- [Source text]:
If you visited the L.A. County Museum of Art today, you would not see this famous painting of Augustine due to the fact it is not currently on display. Chances are you have seen it before, though online—perhaps you saw it perusing social media or reading an article on Augustine.
This painting has become the iconic image of the Bishop of Hippo. It is no wonder why. The colors are iridescent. Even small details have a splendor to them. In this portrait, Philippe de Champaigne manages to movingly capture both Augustine’s sensitive heart and his penetrating intellect.
Originally a Flemish painter, Champaigne helped to found the art school in France that prized itself on engaging art with ideas from classical texts1. So, it’s fair to assume that he engaged with Augustine’s writings while painting this portrait. Eventually, Champaigne drifted away from this school as he became more religious. Still, this painting combines the best of his more colorful paintings of the French royalty and his more religiously inspired but austere portraits.

- [Set problem A]: Reproduce word for word the section of the passage about the Augustine portrait that opens with the words containing "Originally a Flemish" and closes with "but austere portraits.".
- [Set problem B]: According to the passage about the Augustine portrait, why is it fair to assume Champaigne engaged with Augustine's writings while painting it? Answer in one to three sentences.
- [Set problem C]: Extend the passage about the Augustine portrait with the next part, beginning right after its final sentence.
The entries that come next have no connection to the passage about the Augustine portrait.

- [Information supplied]:
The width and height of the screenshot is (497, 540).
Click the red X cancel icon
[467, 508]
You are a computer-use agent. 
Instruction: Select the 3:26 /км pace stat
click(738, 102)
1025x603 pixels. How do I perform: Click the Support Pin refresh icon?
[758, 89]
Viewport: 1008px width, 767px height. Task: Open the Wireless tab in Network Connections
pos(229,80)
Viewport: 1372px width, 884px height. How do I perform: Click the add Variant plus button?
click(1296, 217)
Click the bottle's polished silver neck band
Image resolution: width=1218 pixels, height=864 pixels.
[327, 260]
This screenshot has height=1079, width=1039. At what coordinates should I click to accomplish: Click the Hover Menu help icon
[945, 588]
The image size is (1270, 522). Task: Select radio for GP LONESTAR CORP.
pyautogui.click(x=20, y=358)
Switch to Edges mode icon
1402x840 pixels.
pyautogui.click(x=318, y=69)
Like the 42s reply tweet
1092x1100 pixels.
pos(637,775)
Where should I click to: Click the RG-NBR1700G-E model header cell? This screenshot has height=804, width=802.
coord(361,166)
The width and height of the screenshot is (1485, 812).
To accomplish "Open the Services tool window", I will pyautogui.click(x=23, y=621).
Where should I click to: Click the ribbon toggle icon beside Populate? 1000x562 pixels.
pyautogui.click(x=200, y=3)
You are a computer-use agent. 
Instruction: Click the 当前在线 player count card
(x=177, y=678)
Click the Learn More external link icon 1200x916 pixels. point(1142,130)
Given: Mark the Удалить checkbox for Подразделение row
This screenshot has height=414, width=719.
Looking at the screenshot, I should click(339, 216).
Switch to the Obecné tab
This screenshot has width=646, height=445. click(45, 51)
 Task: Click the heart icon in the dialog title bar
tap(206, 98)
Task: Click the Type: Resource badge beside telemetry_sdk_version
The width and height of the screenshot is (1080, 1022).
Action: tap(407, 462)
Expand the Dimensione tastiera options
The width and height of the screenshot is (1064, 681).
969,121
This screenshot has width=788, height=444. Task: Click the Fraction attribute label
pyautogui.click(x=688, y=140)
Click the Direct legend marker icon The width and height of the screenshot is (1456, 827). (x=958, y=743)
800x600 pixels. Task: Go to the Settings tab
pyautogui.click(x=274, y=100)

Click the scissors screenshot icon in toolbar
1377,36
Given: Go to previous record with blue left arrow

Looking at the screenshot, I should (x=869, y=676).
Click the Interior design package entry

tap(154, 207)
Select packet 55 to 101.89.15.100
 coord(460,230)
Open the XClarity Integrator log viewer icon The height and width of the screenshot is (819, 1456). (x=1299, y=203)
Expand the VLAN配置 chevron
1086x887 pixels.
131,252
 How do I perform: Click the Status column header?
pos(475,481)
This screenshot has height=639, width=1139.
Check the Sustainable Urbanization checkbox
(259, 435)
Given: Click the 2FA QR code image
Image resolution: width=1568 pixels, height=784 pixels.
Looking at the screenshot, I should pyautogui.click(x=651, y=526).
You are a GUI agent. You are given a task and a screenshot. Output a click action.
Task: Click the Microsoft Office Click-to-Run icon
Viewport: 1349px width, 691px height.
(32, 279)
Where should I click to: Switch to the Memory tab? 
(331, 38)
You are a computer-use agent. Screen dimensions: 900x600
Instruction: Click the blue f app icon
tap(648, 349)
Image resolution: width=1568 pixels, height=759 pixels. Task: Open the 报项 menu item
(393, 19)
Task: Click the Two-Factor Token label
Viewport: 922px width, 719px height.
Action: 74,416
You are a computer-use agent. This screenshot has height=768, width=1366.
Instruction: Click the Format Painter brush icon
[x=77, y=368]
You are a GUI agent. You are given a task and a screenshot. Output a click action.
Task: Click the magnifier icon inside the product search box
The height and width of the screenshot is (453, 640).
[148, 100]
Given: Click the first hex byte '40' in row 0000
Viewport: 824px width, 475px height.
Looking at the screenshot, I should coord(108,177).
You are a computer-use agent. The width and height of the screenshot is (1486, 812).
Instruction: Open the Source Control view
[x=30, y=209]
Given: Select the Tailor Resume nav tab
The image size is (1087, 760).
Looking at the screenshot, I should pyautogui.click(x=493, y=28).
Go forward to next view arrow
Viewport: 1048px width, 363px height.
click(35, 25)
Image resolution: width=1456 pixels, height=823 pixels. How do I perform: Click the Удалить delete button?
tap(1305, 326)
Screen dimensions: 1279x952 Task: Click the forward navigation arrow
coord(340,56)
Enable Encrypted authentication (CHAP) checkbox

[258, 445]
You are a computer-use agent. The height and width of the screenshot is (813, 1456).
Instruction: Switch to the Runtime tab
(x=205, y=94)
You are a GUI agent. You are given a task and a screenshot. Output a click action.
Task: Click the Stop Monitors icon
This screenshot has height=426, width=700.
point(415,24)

- [Expected answer A]:
Originally a Flemish painter, Champaigne helped to found the art school in France that prized itself on engaging art with ideas from classical texts1. So, it’s fair to assume that he engaged with Augustine’s writings while painting this portrait. Eventually, Champaigne drifted away from this school as he became more religious. Still, this painting combines the best of his more colorful paintings of the French royalty and his more religiously inspired but austere portraits.

- [Expected answer B]: Champaigne helped found an art school in France that prized itself on engaging art with ideas from classical texts.

- [Expected answer C]:
The painting itself is a visual synthesis of many of Augustine’s writings in which love, wisdom, and divine illumination are intimately connected. Champaigne painted the saint’s burning heart and mind flaring towards each other which I think illustrates what John Burnaby wrote about Augustine's synthesis:
Love does not of itself lead to knowledge, nor knowledge of itself to love. God must give His presence to the soul, both as the light that enlightens and as the fire that kindles; and knowledge and love must grow up together, mutually confirming one another (Amor Dei. London: Hodder & Stoughton, 1938, 143).
While Gothic artists perfected the altarpiece and the art of heaven, the best Baroque artists mastered the art of conversion. This portrait is an example par excellence of this Baroque specialty.
Although Champaigne paints Augustine as an older man in his episcopal garments, he includes numerous allusions to Augustine’s first turn to Christ. The most obvious reference is the way Augustine dramatically turns as he looks to see the light of Christ above his Bible. The light of truth shines from the upper corner of the painting and penetrates his mind as well as his heart, which he holds in ecstasy, outside of himself.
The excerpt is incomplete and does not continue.